I wrote the following piece of code that steps through /bin/ls and counts its instructions:
#include <stdio.h>
#include <sys/ptrace.h>
#include <sys/types.h>
#include <sys/wait.h>
#include <unistd.h>
#include <sys/user.h>
#include <sys/reg.h>
#include <sys/syscall.h>
int main()
{
pid_t child;
child = fork(); //create child
if(child == 0) {
ptrace(PTRACE_TRACEME, 0, NULL, NULL);
char* child_argv[] = {"/bin/ls", NULL};
execv("/bin/ls", child_argv);
}
else {
int status;
long long ins_count = 0;
while(1)
{
//stop tracing if child terminated successfully
wait(&status);
if(WIFEXITED(status))
break;
ins_count++;
ptrace(PTRACE_SINGLESTEP, child, NULL, NULL);
}
printf("\n%lld Instructions executed.\n", ins_count);
}
return 0;
}
Running this code gives me about 500.000 instructions executed.

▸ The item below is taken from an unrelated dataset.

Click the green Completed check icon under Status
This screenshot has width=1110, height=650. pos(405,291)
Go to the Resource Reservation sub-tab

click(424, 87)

As far as I know, most of these instructions should be from the dynamic linker. When I trace /bin/ls with QEMU with qemu-x86_64 -singlestep -D log -d in_asm /bin/ls , I get about 17.000 instructions executed. What do I have to adjust to start and stop counting at the same points QEMU does? (aka. counting the same instructions).
I traced a "return null" program with QEMU and it resulted in 7840 instructions while my code gave me 109025, therefore QEMU seems to trace more than the main but less than my code.
My goal is to later compare these instructions, that is why I want to iterate through the same ones like QEMU.